The marriage and divorce statistics, while sobering, do not prove that marriage is bad, or not for the young, or even not for Blacks. But what they undeniably show is that marriage is a more serious commitment than most are prepared to make for the long-term. Divorce rates are highest among men and women aged 35 to 44. What this means is that many of the promises made in youth to love “til death do you part” end up falling by the wayside as you mature and realize that the person you’d be most compatible with at 20 isn’t the same as who you’d be right for at 30. It’s true that our core beliefs around intimate relationships and marriage continue to grow as we do…it’s a lifelong process. But at the age of twenty, it’s hard enough to get clear on who you are as an “I”, let alone the additional pressure it takes to become a “we”. And allow me to state the obvious: anyone whose attitude towards marriage is “I can always bounce if things don’t work” is nowhere near ready enough to seriously consider getting hitched. Period.

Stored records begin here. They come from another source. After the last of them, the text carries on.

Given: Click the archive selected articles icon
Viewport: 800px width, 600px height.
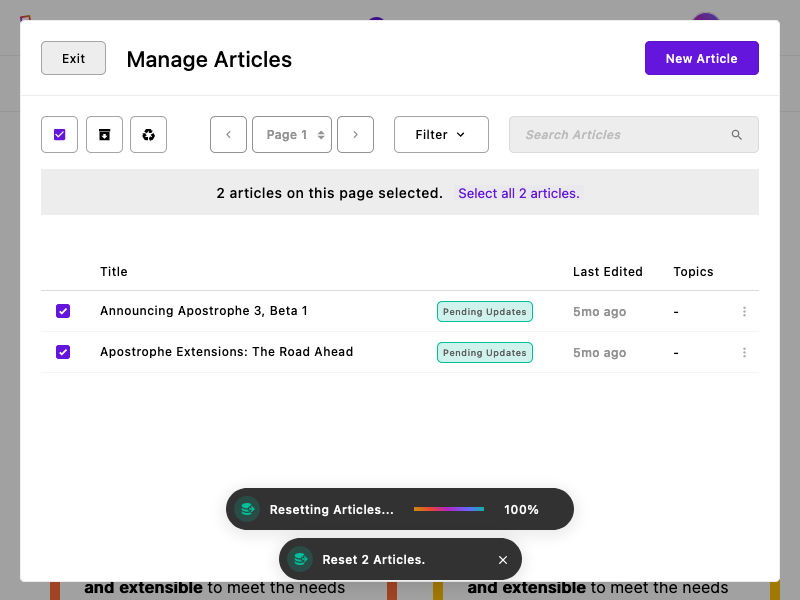Looking at the screenshot, I should pyautogui.click(x=104, y=134).
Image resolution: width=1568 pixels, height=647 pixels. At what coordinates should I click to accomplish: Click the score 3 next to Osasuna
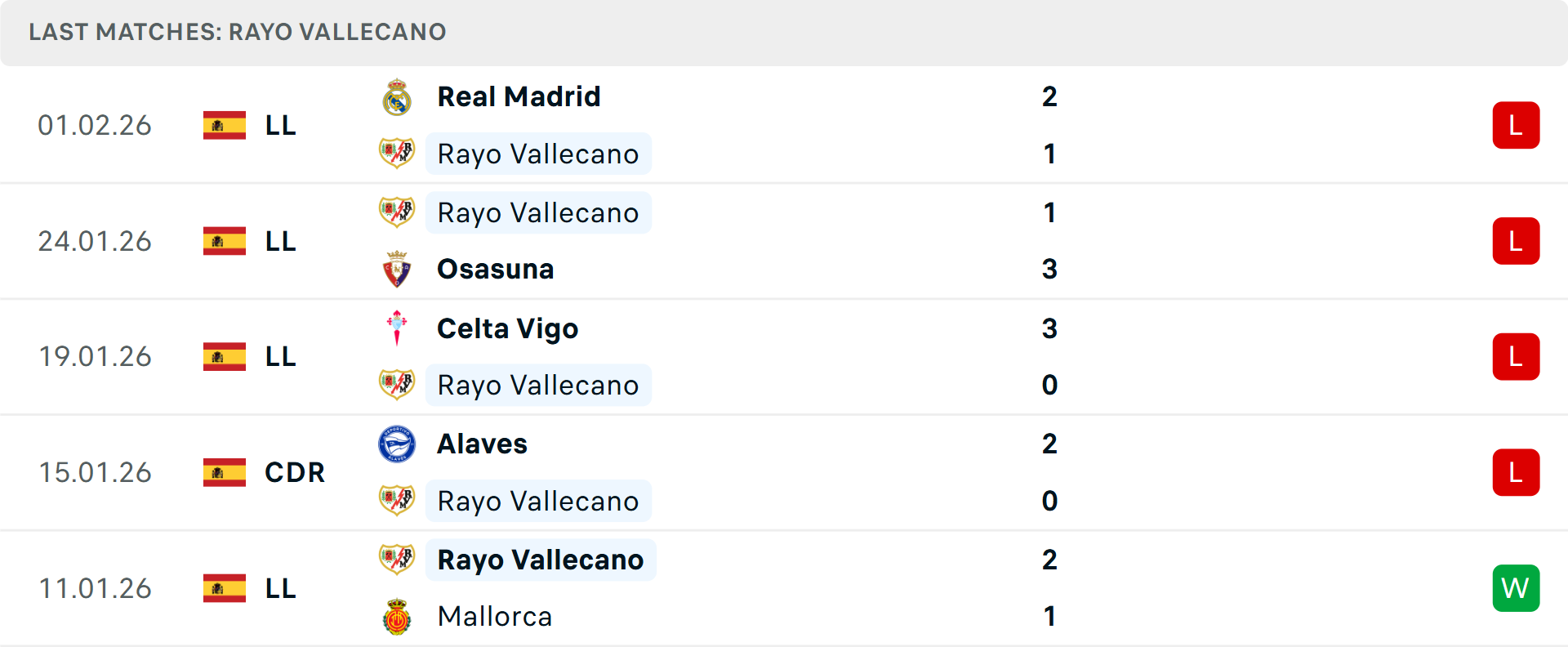point(1049,269)
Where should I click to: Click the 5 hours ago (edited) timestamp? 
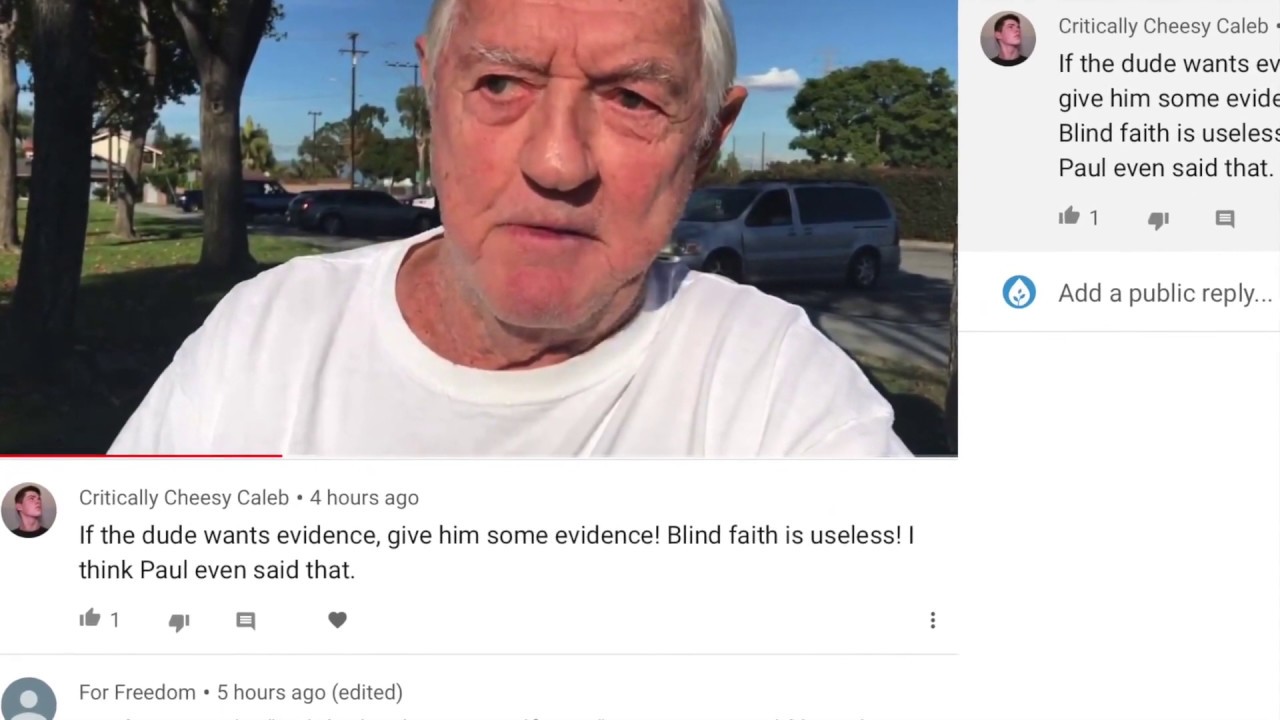310,692
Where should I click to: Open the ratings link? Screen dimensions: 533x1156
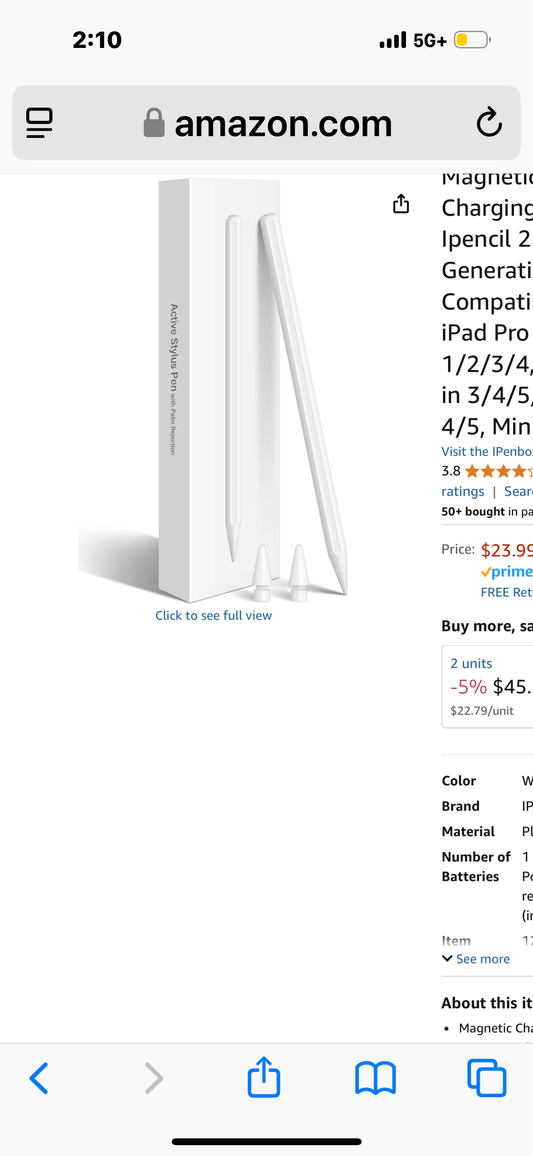463,491
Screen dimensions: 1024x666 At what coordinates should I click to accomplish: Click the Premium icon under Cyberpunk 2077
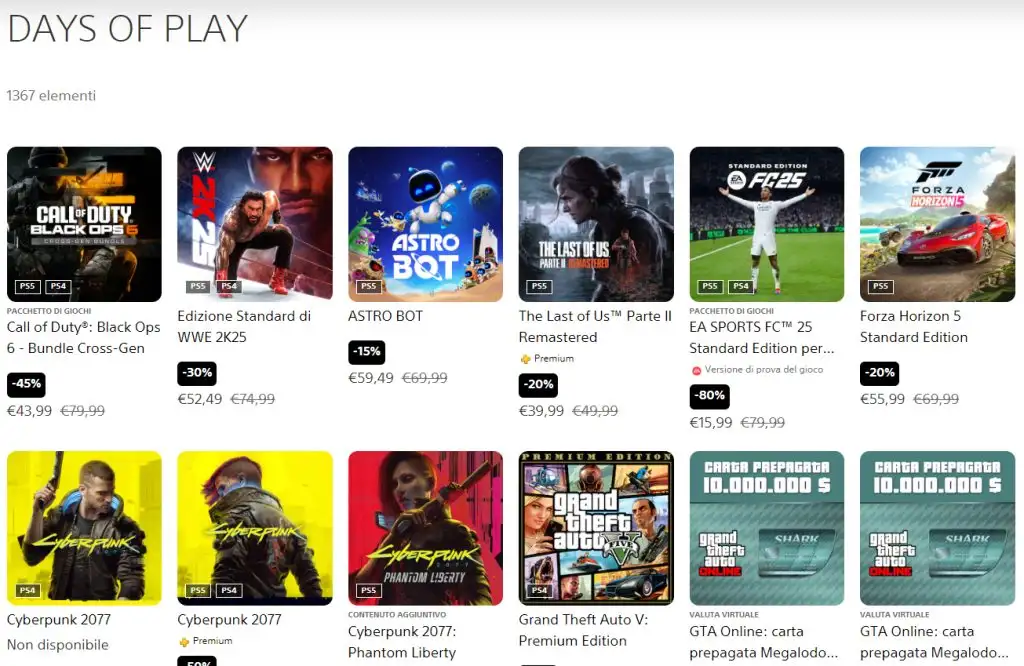tap(184, 641)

I believe that marriage is something one should enter into only if they believe in the institution and are truly committed to building a life with someone. One should never enter into it because of the fear of disappointing another person or trying to fulfill the expectations of those around you. Don’t allow yourself to be manipulated into jumping the broom because your parents are eager for new blood to carry on the family name. Don’t cave into peer pressure because your aunts and uncles are starting to look at you crazy because you’re the last (single) man standing. And don’t let yourself be bullied into it because your girl is threatening to delete you from her life and Facebook network.
Honoring your culture is important; honoring your spirit and personal beliefs is, in my opinion, even more so. Bob Marley said “emancipate yourselves from mental slavery, none but ourselves can free our minds.” I understand your need to respect tradition, but at the same time your need for a lifestyle that respects your personal relationship philosophy must come first. No one should ever allow themselves to be chained to a way of life that really doesn’t work for them.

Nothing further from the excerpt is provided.